If someone disagrees with my points, please say so! This is something I'm not an expert at! And besides, I'm typing this code into the box without compiling!

The author is saying that you can use the existence or non-existence of a session as a 'token'. The idea of a token is a fairly common method of handling the multiple-submit problem. I think if you searched this forum, you'd find a number of hits. I myself have never implemented the token approach, but this is NOT how I'd do it.

For one... most sites that I have ever coded use sessions. Most of the time, a user would already HAVE a session by the time they have filled out their personal information, selected the concert, entered their CC number and finally clicked 'submit'. I mean really.. the session is gonna BE There! So to use, as your token, the existence of the session is a bit odd. The token is *stored* in your session.

How I always imagined it happening was somewhat like this:Perhaps on the view page you might do a final bit of clean-up (like remove the session attribute 'submit', so the same user could then make a second purchase within the same session)

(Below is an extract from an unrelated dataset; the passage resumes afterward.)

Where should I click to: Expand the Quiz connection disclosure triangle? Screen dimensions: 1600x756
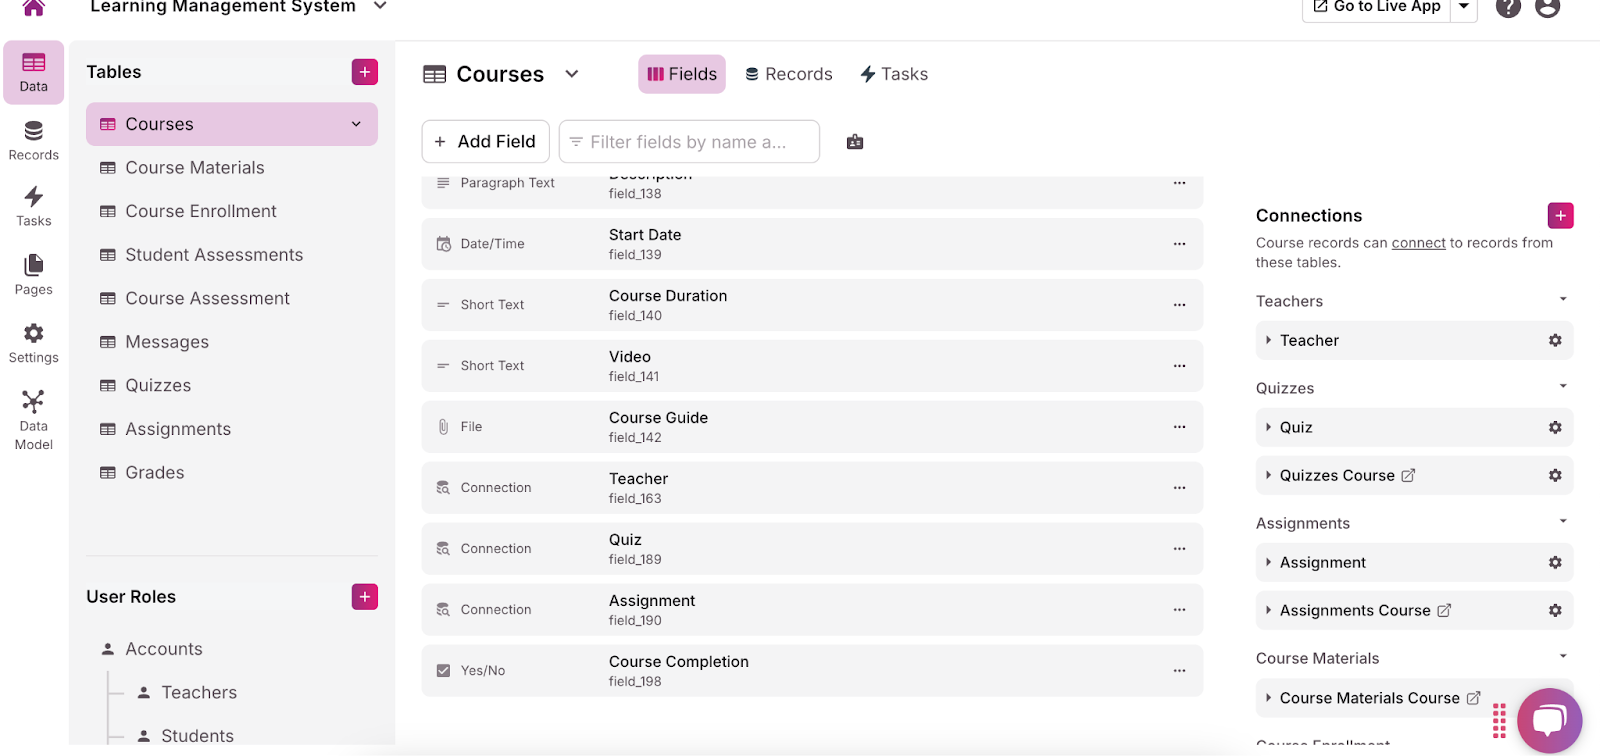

Other things I have a problem with:

His code has:
String encodedURL = res.encodeURL("/RedirectServlet");
But uh... he uses sendRedirect().

So maybe that should have been:
String encodedURL = res.encodeRedirectURL("/RedirectServlet");


In his sidebar note 'forward vs. sendRedirect':
However, forward comes at a price; the new session ID is not attached to the URL.
Huh? It's not 'encoded' into the URL, but it's *available* in the resource to which you're forwarding, so what's the big deal?